1

I have an url and would like to parse and extract params from it. My implementation is based on the following stackoverflow post

However my url is more complex than the one used in the post above. It looks like this:

https://example.com/cdscontent/login?initialURI=https%3A%2F%2Fexample.com%2Fdashboard%2F%3Fportal%3Dmyportal%26LO%3D4%26contentid%3D10007.786471%26viewmode%3Dcontent%26variant%3D%2Fmyportal%2F

As you can see it has the param initialURI which is (encoded) url itself and the order of the params in it cannot be changed.

When I run org.apache.http.client.utils.URLEncodedUtils#parse it returns

[initialURI=https://example.com/dashboard/?portal=myportal, LO=4, contentid=10007.786471, viewmode=content, variant=/myportal/]

as you can see it parses every param except portal. It is still bound to https://example.com/dashboard/ In other words I am expecting this:

[initialURI=https://example.com/dashboard/, portal=myportal, LO=4, contentid=10007.786471, viewmode=content, variant=/myportal/]

Am I doing here something wrong or do you think that URLEncodedUtils#parse cannot handle this case?
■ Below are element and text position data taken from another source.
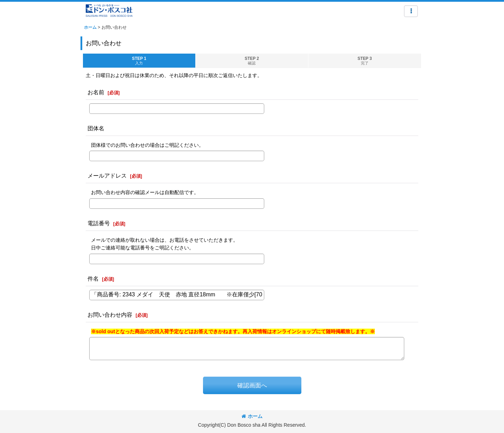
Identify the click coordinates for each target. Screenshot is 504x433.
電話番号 (99, 223)
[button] (411, 11)
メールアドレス (107, 176)
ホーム (252, 416)
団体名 (96, 128)
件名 (93, 279)
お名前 (96, 92)
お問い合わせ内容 (110, 315)
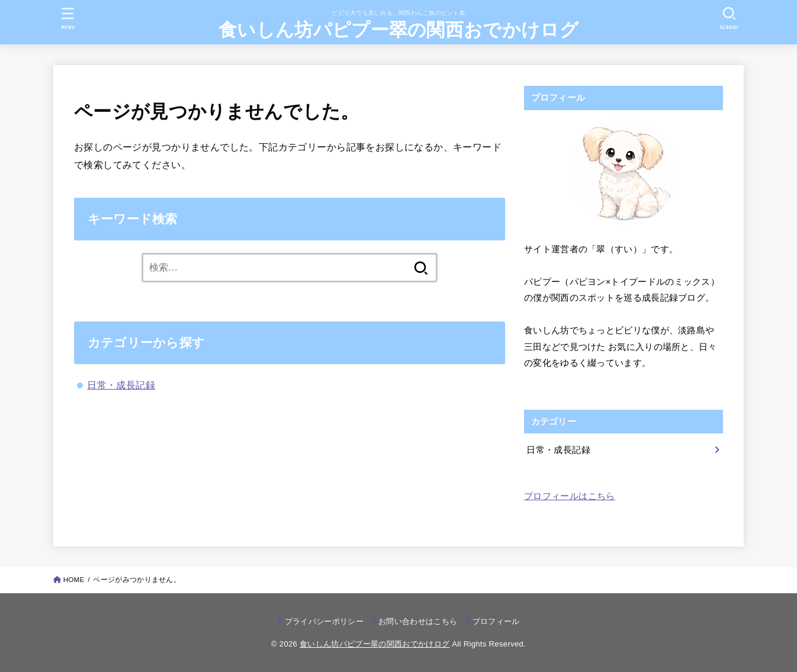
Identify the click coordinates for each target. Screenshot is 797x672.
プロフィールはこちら (570, 496)
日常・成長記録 (121, 385)
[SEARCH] (729, 18)
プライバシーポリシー (324, 621)
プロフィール (496, 621)
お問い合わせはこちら (417, 621)
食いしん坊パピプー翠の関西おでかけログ (398, 30)
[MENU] (68, 18)
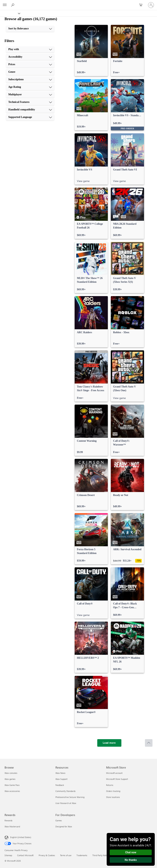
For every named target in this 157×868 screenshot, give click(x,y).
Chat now (130, 852)
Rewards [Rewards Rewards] (8, 820)
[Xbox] (10, 13)
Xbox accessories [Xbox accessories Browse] (12, 791)
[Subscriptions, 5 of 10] (30, 80)
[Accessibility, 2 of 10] (30, 57)
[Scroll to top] (149, 743)
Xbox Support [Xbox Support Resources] (61, 779)
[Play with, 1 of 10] (30, 49)
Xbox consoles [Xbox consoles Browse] (11, 773)
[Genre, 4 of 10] (30, 72)
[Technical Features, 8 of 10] (30, 102)
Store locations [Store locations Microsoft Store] (113, 797)
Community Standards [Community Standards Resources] (65, 791)
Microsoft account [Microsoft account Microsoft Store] (114, 773)
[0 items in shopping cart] (142, 5)
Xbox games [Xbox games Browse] (10, 779)
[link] (91, 51)
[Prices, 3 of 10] (30, 64)
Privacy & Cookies (47, 855)
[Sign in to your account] (151, 5)
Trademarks (82, 855)
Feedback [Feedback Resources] (60, 785)
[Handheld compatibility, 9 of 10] (30, 110)
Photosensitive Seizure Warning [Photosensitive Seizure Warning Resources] (70, 797)
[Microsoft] (78, 3)
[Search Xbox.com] (13, 5)
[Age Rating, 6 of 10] (30, 87)
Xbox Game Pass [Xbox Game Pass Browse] (12, 785)
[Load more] (109, 743)
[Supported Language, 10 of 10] (30, 117)
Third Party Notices (101, 855)
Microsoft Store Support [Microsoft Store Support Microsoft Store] (117, 779)
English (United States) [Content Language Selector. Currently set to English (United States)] (21, 837)
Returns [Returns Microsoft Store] (109, 785)
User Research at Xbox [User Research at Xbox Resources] (66, 803)
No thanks (131, 860)
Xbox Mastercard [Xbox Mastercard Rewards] (12, 826)
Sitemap (8, 855)
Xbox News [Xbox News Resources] (60, 773)
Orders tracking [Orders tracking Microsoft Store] (113, 791)
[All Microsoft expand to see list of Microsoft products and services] (5, 5)
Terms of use (66, 855)
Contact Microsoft (25, 855)
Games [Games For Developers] (58, 820)
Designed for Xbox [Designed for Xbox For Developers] (64, 826)
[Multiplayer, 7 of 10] (30, 95)
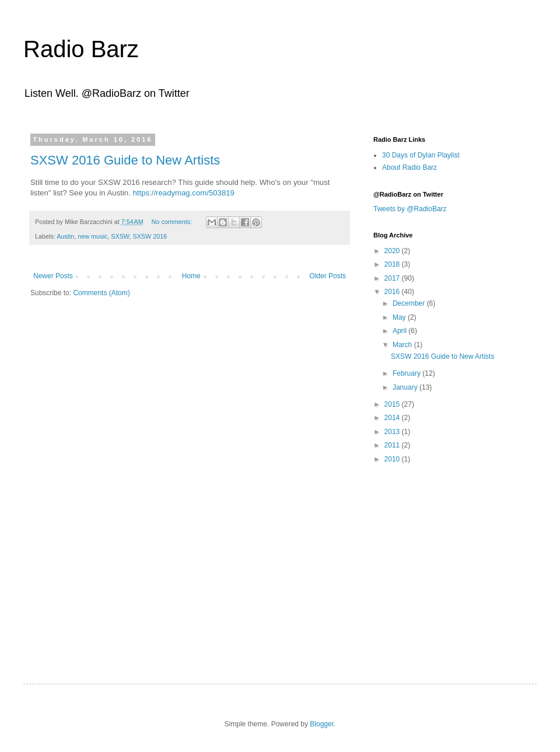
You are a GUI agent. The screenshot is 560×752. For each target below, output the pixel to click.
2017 (393, 278)
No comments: (173, 222)
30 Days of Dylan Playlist (421, 155)
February (407, 373)
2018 (393, 264)
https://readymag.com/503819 (183, 193)
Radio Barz (81, 49)
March (403, 345)
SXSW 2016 (149, 236)
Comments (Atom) (101, 293)
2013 (393, 432)
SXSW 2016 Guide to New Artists (125, 160)
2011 (393, 445)
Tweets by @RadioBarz (410, 209)
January (406, 387)
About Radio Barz (410, 167)
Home (191, 276)
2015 (393, 404)
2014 (393, 418)
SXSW (120, 236)
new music (92, 236)
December (410, 303)
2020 (393, 251)
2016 (393, 292)
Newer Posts (53, 276)
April (400, 331)
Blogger (321, 724)
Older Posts (327, 276)
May (400, 317)
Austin (65, 236)
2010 (393, 459)
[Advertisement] (446, 555)
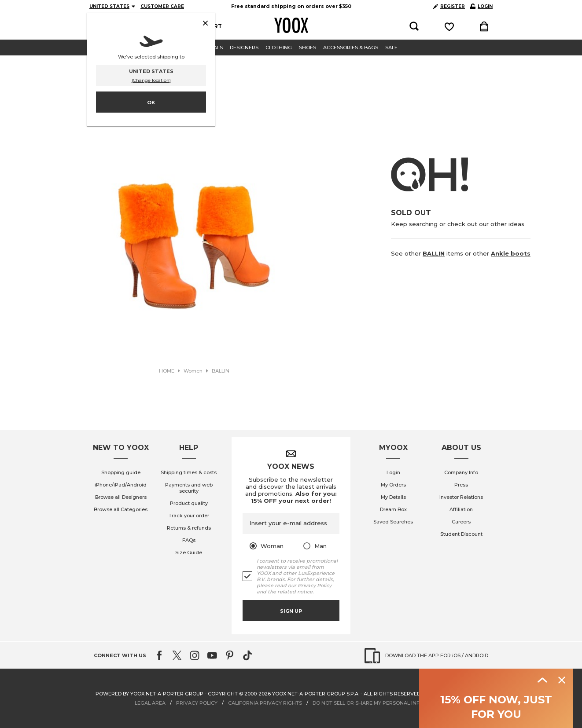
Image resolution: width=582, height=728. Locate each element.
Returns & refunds (189, 528)
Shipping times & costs (188, 472)
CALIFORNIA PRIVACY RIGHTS (265, 703)
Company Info (461, 472)
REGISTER (449, 6)
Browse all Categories (121, 509)
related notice (295, 592)
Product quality (189, 503)
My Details (393, 497)
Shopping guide (121, 472)
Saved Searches (393, 522)
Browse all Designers (121, 497)
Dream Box (393, 509)
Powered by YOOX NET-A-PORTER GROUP (149, 694)
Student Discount (461, 534)
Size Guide (188, 552)
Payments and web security (189, 488)
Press (461, 485)
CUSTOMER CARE (162, 6)
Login (393, 472)
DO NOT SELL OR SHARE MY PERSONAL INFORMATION (380, 703)
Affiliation (461, 509)
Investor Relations (461, 497)
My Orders (393, 485)
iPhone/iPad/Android (121, 485)
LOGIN (481, 6)
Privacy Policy (314, 585)
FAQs (189, 540)
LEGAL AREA (150, 703)
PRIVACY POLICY (197, 703)
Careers (461, 522)
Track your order (189, 516)
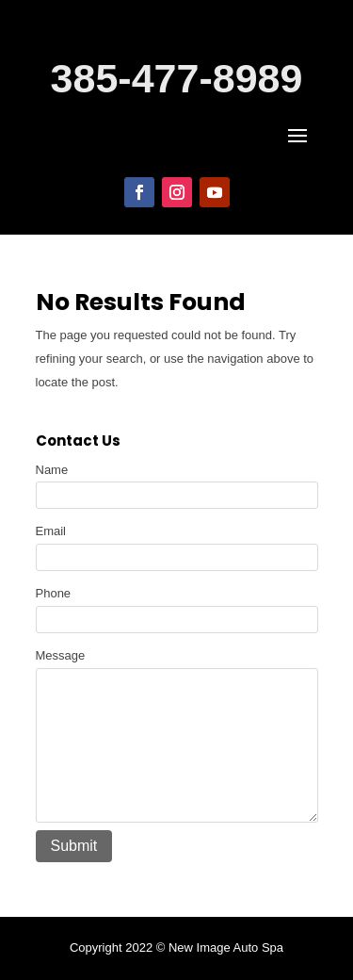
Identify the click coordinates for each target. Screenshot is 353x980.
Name (52, 469)
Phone (54, 593)
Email (51, 531)
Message (60, 655)
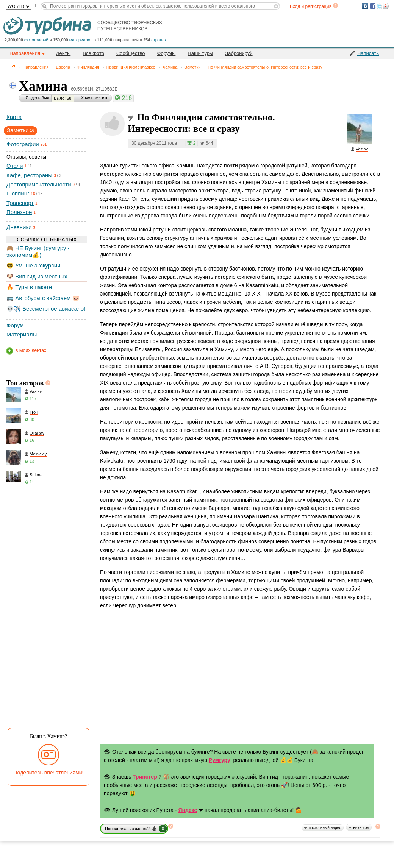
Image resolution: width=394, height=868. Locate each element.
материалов (81, 40)
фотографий (36, 40)
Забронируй (239, 53)
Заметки (192, 67)
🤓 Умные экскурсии (33, 265)
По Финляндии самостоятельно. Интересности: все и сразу (265, 67)
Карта (14, 117)
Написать (368, 53)
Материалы (22, 334)
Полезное (19, 212)
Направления (36, 67)
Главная (13, 67)
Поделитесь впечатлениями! (48, 773)
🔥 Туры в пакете (29, 287)
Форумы (166, 53)
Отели (14, 166)
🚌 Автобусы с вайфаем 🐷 (43, 298)
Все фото (93, 53)
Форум (15, 325)
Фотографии (23, 144)
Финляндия (88, 67)
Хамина (170, 67)
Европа (63, 67)
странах (159, 40)
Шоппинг (18, 193)
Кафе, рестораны (29, 175)
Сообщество (131, 53)
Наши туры (200, 53)
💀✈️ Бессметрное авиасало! (46, 308)
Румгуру (219, 760)
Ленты (63, 53)
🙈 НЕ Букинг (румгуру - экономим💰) (38, 251)
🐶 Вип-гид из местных (37, 276)
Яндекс (188, 810)
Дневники (19, 227)
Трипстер (145, 777)
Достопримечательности (39, 184)
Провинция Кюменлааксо (131, 67)
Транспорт (20, 203)
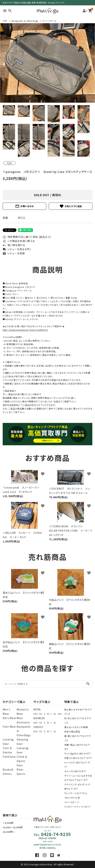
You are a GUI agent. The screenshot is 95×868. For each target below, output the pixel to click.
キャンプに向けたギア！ (75, 771)
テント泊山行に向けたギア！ (78, 753)
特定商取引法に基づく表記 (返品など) (27, 237)
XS (41, 714)
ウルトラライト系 (72, 798)
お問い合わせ (24, 206)
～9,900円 (8, 823)
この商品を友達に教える (19, 241)
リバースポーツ (72, 802)
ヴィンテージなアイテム (76, 793)
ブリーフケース (49, 21)
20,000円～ (9, 832)
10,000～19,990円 (12, 827)
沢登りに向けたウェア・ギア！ (78, 758)
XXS (35, 714)
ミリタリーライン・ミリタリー (78, 806)
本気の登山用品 (72, 731)
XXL (60, 714)
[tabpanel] (48, 63)
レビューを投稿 (14, 253)
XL (55, 714)
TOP (5, 21)
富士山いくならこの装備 (76, 727)
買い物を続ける (14, 245)
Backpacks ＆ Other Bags (25, 21)
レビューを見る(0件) (17, 249)
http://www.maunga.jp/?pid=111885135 (25, 330)
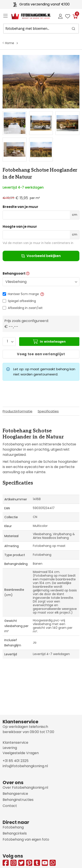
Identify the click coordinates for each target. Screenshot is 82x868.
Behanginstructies (18, 800)
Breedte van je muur (20, 207)
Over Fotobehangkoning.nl (25, 787)
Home (9, 43)
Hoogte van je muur (20, 226)
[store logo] (27, 16)
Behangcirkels (15, 833)
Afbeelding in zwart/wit (25, 308)
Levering (10, 748)
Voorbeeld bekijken (41, 256)
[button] (42, 294)
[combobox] (41, 28)
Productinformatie (18, 411)
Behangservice (15, 794)
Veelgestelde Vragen (21, 753)
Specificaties (48, 411)
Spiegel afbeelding (22, 301)
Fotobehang (13, 827)
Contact (10, 806)
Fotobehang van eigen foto (26, 839)
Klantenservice (16, 742)
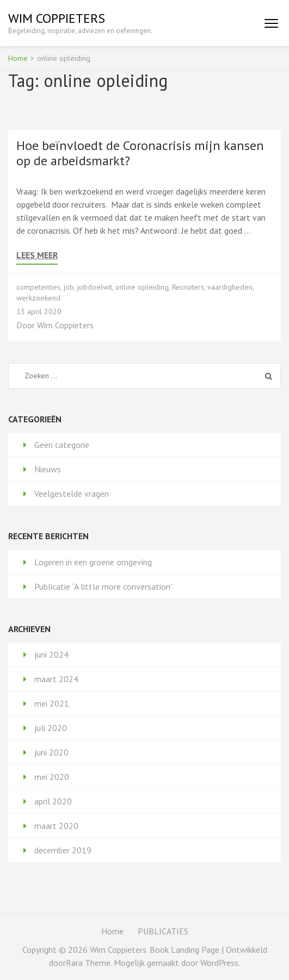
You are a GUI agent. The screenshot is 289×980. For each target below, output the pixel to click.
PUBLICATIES (163, 931)
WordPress (219, 963)
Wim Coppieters (57, 18)
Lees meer (37, 255)
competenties (38, 287)
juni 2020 (51, 752)
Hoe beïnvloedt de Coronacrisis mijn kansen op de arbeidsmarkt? (140, 153)
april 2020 (53, 801)
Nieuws (47, 469)
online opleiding (142, 287)
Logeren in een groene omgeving (93, 562)
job (69, 287)
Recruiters (188, 287)
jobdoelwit (95, 287)
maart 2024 (56, 679)
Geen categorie (62, 445)
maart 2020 (56, 826)
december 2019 (63, 850)
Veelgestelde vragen (71, 494)
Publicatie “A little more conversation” (104, 586)
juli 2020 (51, 728)
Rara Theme (88, 963)
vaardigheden (230, 287)
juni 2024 (51, 654)
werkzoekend (38, 298)
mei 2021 (52, 703)
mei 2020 (52, 777)
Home (112, 931)
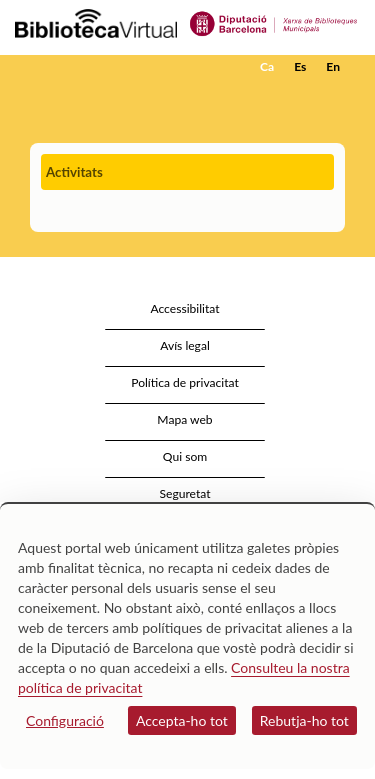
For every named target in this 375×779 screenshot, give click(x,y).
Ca (267, 66)
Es (300, 66)
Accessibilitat (184, 308)
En (333, 66)
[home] (115, 67)
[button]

Do you have any alternative to suggest?

Thx a lot!

Unit test to try

public class UrlParserTest {

  @Test
  public void testParseUrl() throws UnsupportedEncodingException, URISyntaxException {

    String url =
        "https://www.example.com/cdscontent/login?initialURI=https%3A%2F%2Fwww.example.com%2Fdashboard%2F%3Fportal%3Dmyportal%26LO%3D4%26contentid%3D10007.786471%26viewmode%3Dcontent%26variant%3D%2Fmyportal%2F";

    String decoded = URLDecoder.decode(url, "UTF-8");
    List<NameValuePair> params = URLEncodedUtils.parse(new URI(decoded), "UTF-8");
    System.out.println(params);
  }

}
amsalk
  • 577
  • 1
  • 5
  • 23
  • I can see `?portal=myportal` just fine, your code works – Mark Dec 19 '18 at 09:26
  • yeah but still as a part of `initialURI` unlike `LO`, `contentid` etc. – amsalk Dec 19 '18 at 09:28
  • I see now, your url `https://www.example.com/` has the query parameter `initialURI` which contains another url and other query parameters. What's the expected behaviour? That all query parameters belong to the url in `initialURI`? – Mark Dec 19 '18 at 09:34
  • Thats right and I've updated the question with the expected behavior. – amsalk Dec 19 '18 at 09:40
  • It is clear that you have to get `initialURI` query param value first by parsing the initial string, secondly parse the `initialURI` value. –  Dec 19 '18 at 10:17

1 Answers1

0

What are we working with

You have the following url (decoded):

https://www.example.com/cdscontent/login?initialURI=https://www.example.com/dashboard/?portal=myportal&LO=4&contentid=10007.786471&viewmode=content&variant=/myportal/

This url consists of the main url:

https://www.example.com/cdscontent/login

which has 1 query parameter initialURI:

https://www.example.com/dashboard/?portal=myportal&LO=4&contentid=10007.786471&viewmode=content&variant=/myportal/

This url has multiple query parameters (the ones you're looking for):

portal=myportal&LO=4&contentid=10007.786471&viewmode=content&variant=/myportal/

Solution

Step 1:

We first must get the url in the query parameter initialURI:

 List<NameValuePair> params = URLEncodedUtils.parse(new URI(url), Charset.forName("UTF-8"));

// Find first NameValuePair where the name equals initialURI
Optional<NameValuePair> initialURI = params.stream()
        .filter(e -> e.getName().equals("initialURI"))
        .findFirst();

System.out.println(initialURI);

This prints:

Optional[initialURI=https://www.example.com/dashboard/?portal=myportal&LO=4&contentid=10007.786471&viewmode=content&variant=/myportal/]

Step 2:

Now we can get the query parameters of this url and print them:

List<NameValuePair> initialParams = URLEncodedUtils
        .parse(new URI(initialURI.get().getValue()), Charset.forName("UTF-8"));

System.out.println(initialParams);

This results in:

[portal=myportal, LO=4, contentid=10007.786471, viewmode=content, variant=/myportal/]

Note

This is not entirely your expected behavior, you expected initialURI=https://example.com/dashboard/ to be in the list aswell. However you can see that this is not a query parameter, the entire url in initialURI (with it's query parameters) is the query parameter.

Mark
  • 5,089
  • 2
  • 20
  • 31